Mathematical Computer Science Seminar
Thuy-Duong (June) Vuong
University of California, San Diego
A Sharp Computational Phase Transition for the Partition Function of the Transverse-Field Ising Model
Abstract: We study the problem of approximating the partition function of the transverse-field Ising model (TFIM), a widely studied quantum many-body model with important applications in quantum simulation and quantum annealing. Despite its fundamental importance, the algorithmic landscape for computing the TFIM partition function has remained poorly understood beyond restricted parameter regimes. We provide a precise characterization of the temperature regimes in which efficient approximation is possible, establishing a sharp computational phase transition. Let $J$ denote the symmetric interaction matrix and $\Delta(J) = \lambda_{\max}(J)-\lambda_{\min}(J)$ denote its spectral width.
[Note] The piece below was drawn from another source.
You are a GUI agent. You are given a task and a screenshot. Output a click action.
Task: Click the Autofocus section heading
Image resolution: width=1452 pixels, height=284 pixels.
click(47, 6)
We show that, for all inverse temperatures $\beta \in [0,1/\Delta(J)]$, there exists an efficient classical randomized algorithm that approximates the partition function $\text{tr}(e^{-\beta H})$ to within an arbitrarily small multiplicative factor. To obtain this result, we apply the standard Trotter decomposition to map the quantum model to a classical spin system, and then leverage new techniques in Markov chain analysis to derive an efficient algorithm that samples from and computes the partition function of the resulting distribution. This temperature threshold is tight: for $\beta > 1/\Delta(J)$, we show that approximating the partition function, even within an exponential factor, is NP-hard and thus is unlikely to admit an efficient classical or quantum algorithm.
Joint work with Alistair Sinclair.
Monday April 27, 2026 at 3:00 PM in 1227 SEO